Le chiffre est anecdotique, le parcours de celle que distingua le concours Voix nouvelles en 2002 ne l’est pas. Il serait fastidieux d’en énumérer les étapes, les rôles et les scènes. Mélodie, opéra… Son répertoire est si vaste qu’il ne saurait se résumer en moins d’une page. Le programme de la matinée choisit d’en présenter quelques facettes : Rossini d’abord, son compositeur fétiche. Quel artiste lyrique français aujourd’hui en maîtrise avec autant d’aisance les codes, dans le registre comique autant que sérieux ? Le premier duo de La Cenerentola en début de concert l’affirme ; le grand air d’Armida offert en bis le confirme. Dans un cas comme dans l’autre, l’agilité – cette apparente facilité avec laquelle la voix vocalise sur toute la portée –, la maîtrise du souffle et de la colorature, notamment di forza, accompagnent une recherche d’expression, indispensable pour donner à cette musique tout son sens.

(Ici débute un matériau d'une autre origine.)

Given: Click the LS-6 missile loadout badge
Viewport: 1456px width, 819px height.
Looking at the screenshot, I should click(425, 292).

La scène d’Elvira dans sa version Malibran en deuxième partie se rattache à la même école : même rigueur stylistique, même virtuosité dépourvue de vains artifices. On peut préférer l’héroïne des Puritains interprétée par une soprano avec tout ce que cela signifie d’ébriété dans les variations suraiguës, tout comme on peut ensuite trouver Armida trop sage, on ne s’étonnera jamais assez de rencontrer de telles qualités techniques chez une chanteuse française.

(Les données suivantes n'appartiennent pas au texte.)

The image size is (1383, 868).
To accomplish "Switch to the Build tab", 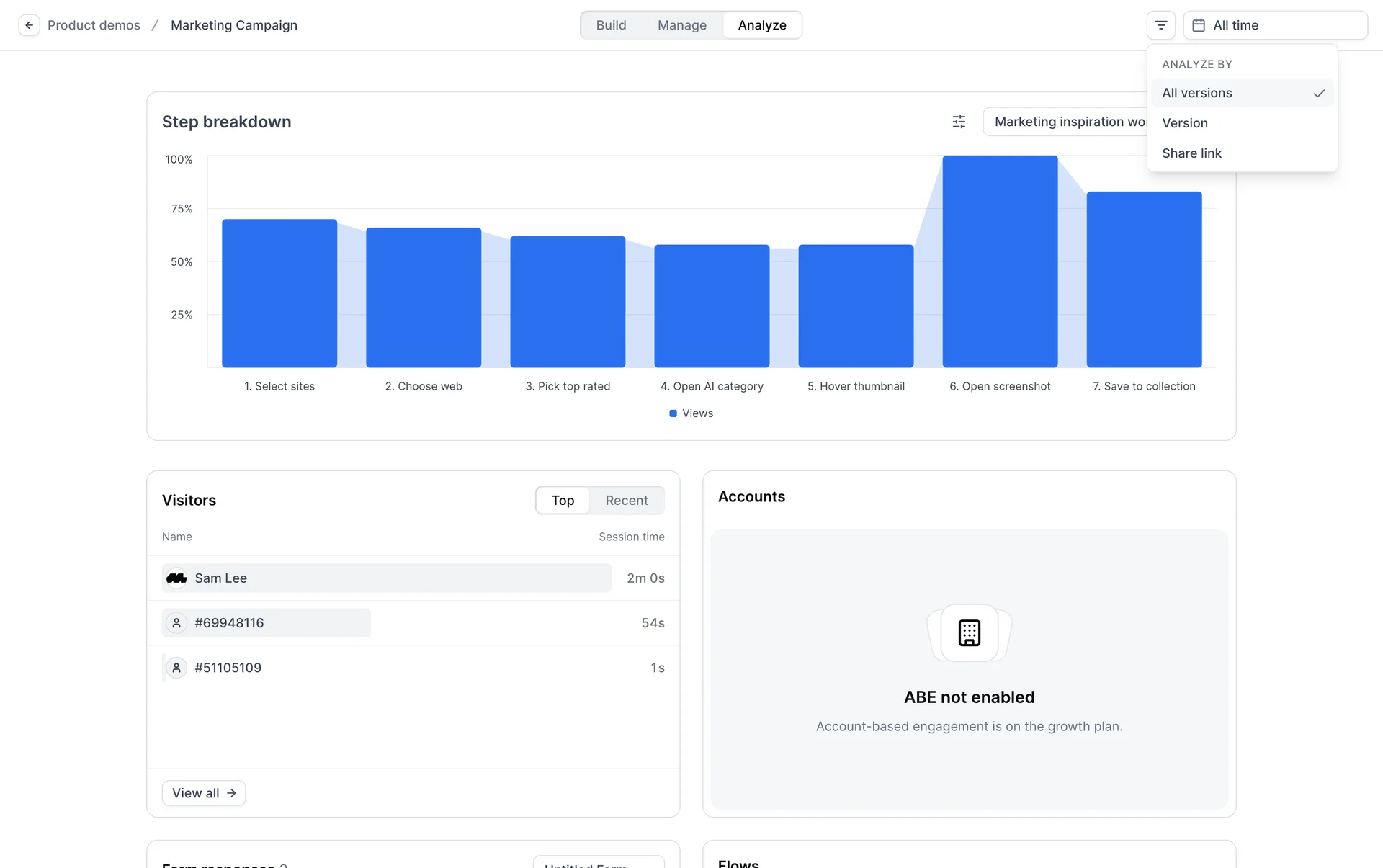I will click(611, 25).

La Deshayes a d’autres cartes dans sa manche : Mozart qui souligne la beauté du timbre ainsi que l’opéra français où la mezzo-soprano se pose en héritière de Crespin. Qui d’autre aujourd’hui pour dessiner avec autant de faste vocal l’émoi amoureux de Balkis dans La Reine de Saba ? Ce n’est pas tant l’articulation que la noblesse de l’accent, et toujours la lumière, les couleurs, la musicalité particulièrement sensibles dès que la voix grimpe sur la portée.

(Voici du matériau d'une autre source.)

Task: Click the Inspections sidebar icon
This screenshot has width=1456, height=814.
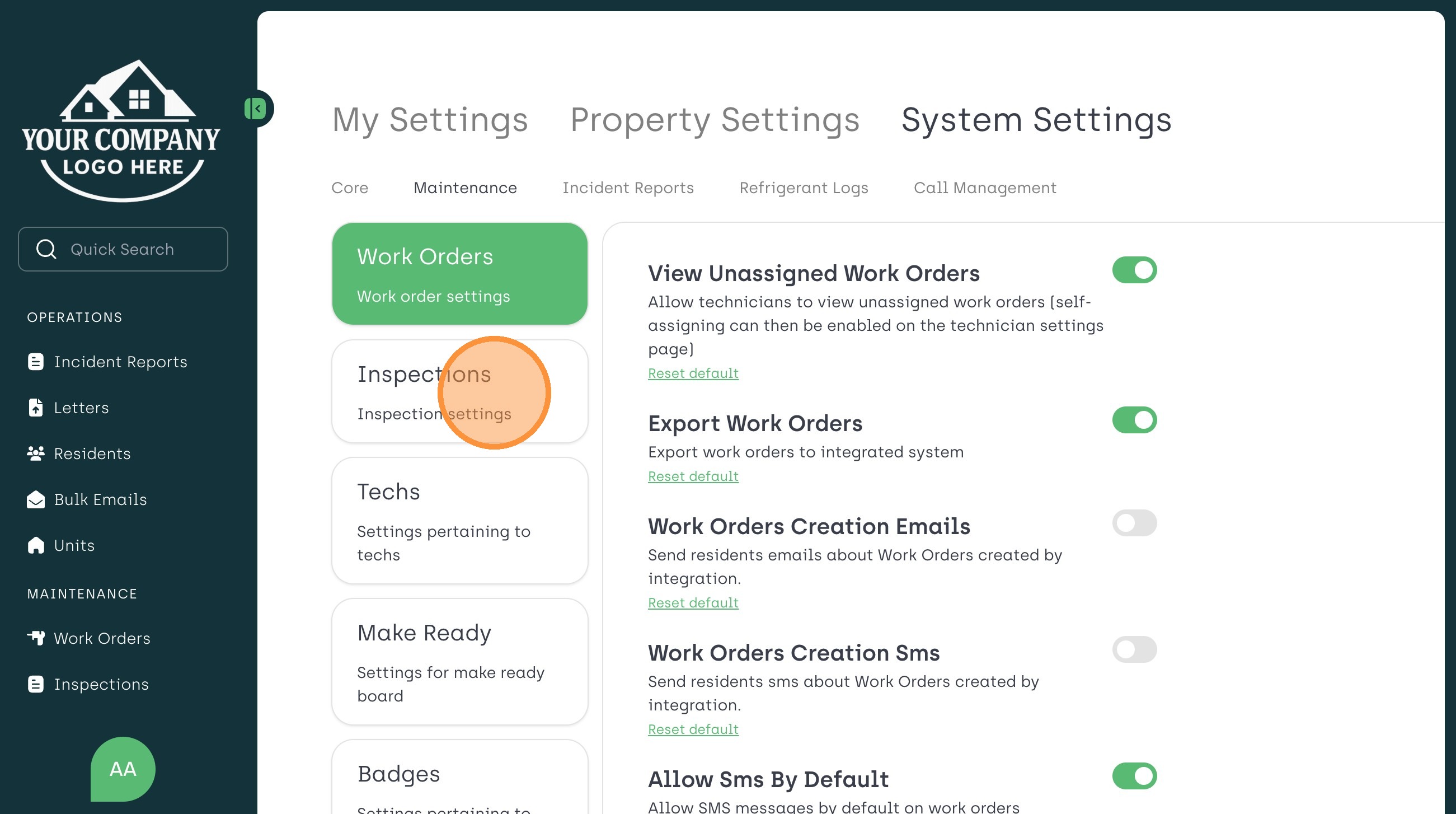Action: (36, 684)
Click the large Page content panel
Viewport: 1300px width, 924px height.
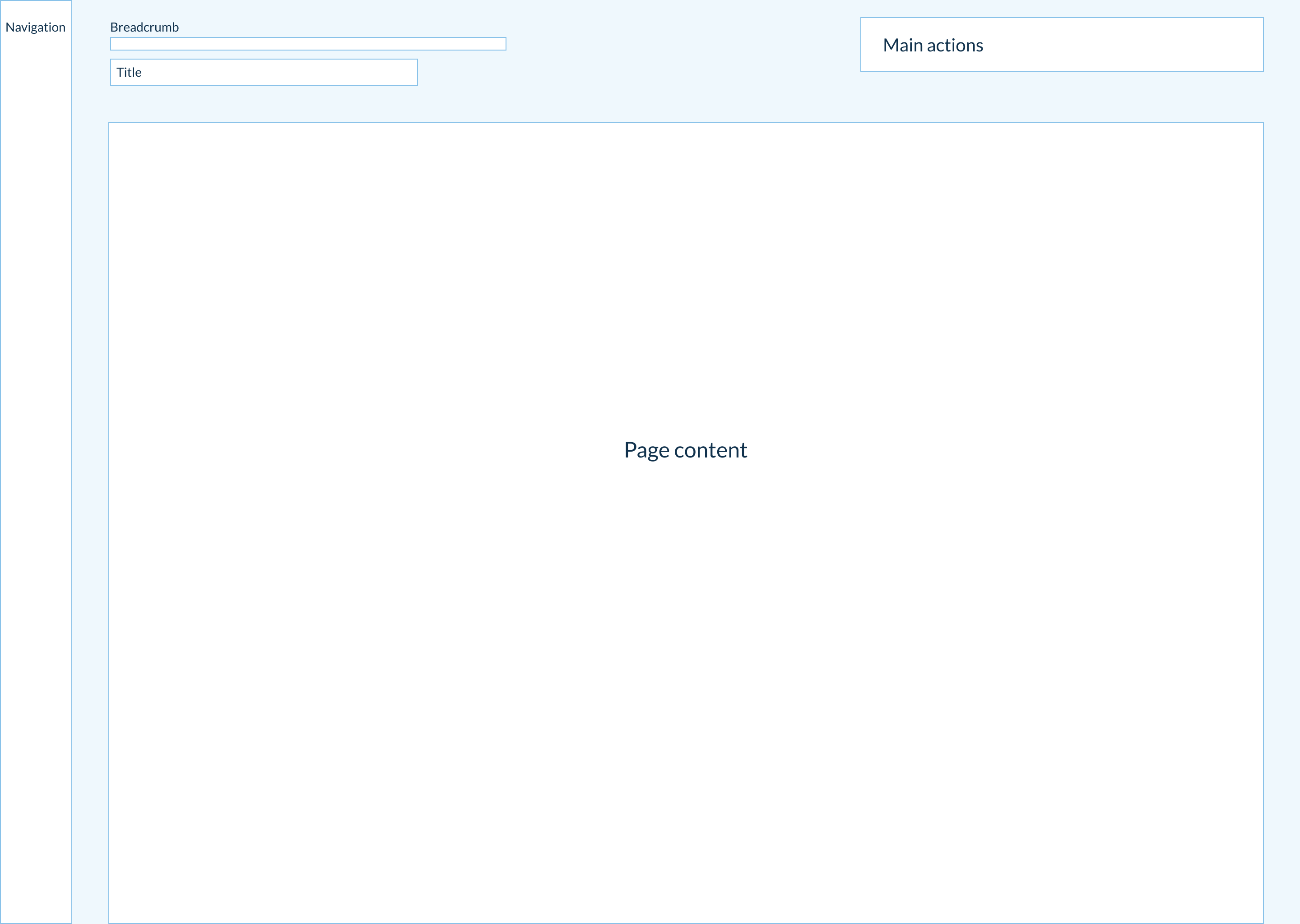685,626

Le problème de Karine Deshayes, c’est qu’elle a beaucoup d’amis, certains de longue date, d’autres sur lesquels il ne faut pas trop compter. Le duo de Norma, initialement prévu, en fera les frais. Tellement d’amis qu’un seul récital ne suffit pas à les entendre autant qu’on le voudrait. Il faut donc se résigner à n’applaudir qu’une seule fois Natalie Dessay, retrouvée avec émotion le temps de Filles de Cadix interprètées encore avec aplomb ou Cyrille Dubois dont les affinités avec l’écriture rossinienne éclatent au grand jour dans le duo de La Cenerentola. A l’instar de Karine Deshayes, l’exercice de la virtuosité ne prend jamais le pas sur la beauté du son et la signification des mots. Pourquoi ne sont-ce pas ces deux-là qui occupaient le haut de l’affiche dans la production de Guillaume Gallienne à l’Opéra de Paris en juin dernier ? Mystère. La complicité avec Delphine Haidan transparaît dans l’extrait de Cosi fan tutte où les deux voix, bien que située dans la même tessiture, se complètent idéalement. Avec Philippe Jaroussky, le Duo des chats et la Barcarolle des Contes d’Hoffmann, soutenue en coulisse par les autres chanteurs, deviennent deux clins d’œil facétieux. Plus qu’en Don Giovanni, Stephane Degout s’amuse à camper sur ses deux bottes un Comte des Noces brutal et brûlant. Le prédateur se dessine immédiatement en un seul duo avec Susanna, puis tombe le masque lors la supplication finale qui réunit une dernière fois Karine et tous ses amis.
Au pupitre, Mark Shanahan tente de dompter un Orchestre Lamoureux peu familier du répertoire proposé, l’ouverture du Barbier de Séville, Offenbach et Mozart exceptés.
Rappelée encore et encore, Karine Deshayes donne d’une voix timide rendez-vous au public dans dix ans. Il serait regrettable d’attendre si longtemps. Sans forcément traverser l’Atlantique pour l’applaudir en Stephano dans Roméo et Juliette à New York cette saison, Mère Marie dans Dialogues des Carmélites à Bruxelles ou, plus sommitale encore, Semiramide à Saint-Étienne sont à portée de TGV. Deux occasions à ne pas laisser passer – si on le peut – d’entendre une de nos plus grandes chanteuses actuelles.